#### DATA RECORDS ####
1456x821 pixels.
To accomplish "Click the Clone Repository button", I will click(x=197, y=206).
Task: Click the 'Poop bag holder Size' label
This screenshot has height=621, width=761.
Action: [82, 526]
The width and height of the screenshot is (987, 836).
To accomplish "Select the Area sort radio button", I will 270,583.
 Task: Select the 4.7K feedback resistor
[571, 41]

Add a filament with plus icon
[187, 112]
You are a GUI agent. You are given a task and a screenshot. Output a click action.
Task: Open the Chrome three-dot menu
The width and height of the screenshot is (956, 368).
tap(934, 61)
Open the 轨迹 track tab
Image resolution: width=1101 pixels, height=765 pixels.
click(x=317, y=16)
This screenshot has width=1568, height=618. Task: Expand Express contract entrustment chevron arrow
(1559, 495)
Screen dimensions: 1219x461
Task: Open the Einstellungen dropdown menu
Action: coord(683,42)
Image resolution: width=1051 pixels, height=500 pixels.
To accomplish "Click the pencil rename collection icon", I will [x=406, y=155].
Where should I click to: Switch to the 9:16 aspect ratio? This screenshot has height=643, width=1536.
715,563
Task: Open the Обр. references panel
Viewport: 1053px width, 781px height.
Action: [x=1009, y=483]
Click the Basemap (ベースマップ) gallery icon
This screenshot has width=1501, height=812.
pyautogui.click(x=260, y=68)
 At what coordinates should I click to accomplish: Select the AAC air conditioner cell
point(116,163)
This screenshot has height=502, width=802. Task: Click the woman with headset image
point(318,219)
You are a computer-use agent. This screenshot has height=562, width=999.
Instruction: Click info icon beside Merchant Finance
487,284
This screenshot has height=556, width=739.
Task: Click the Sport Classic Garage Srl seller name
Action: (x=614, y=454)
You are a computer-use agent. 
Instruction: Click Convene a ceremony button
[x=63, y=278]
####
#### [EXERCISE]
Across the entries above, find each line with the word "agent" and please copy it out.

#### [TASK RESPONSE]
You are a GUI agent. You are given a task and a screenshot. Output a click action.
You are a computer-use agent. This screenshot has height=562, width=999.
You are a computer-use agent. 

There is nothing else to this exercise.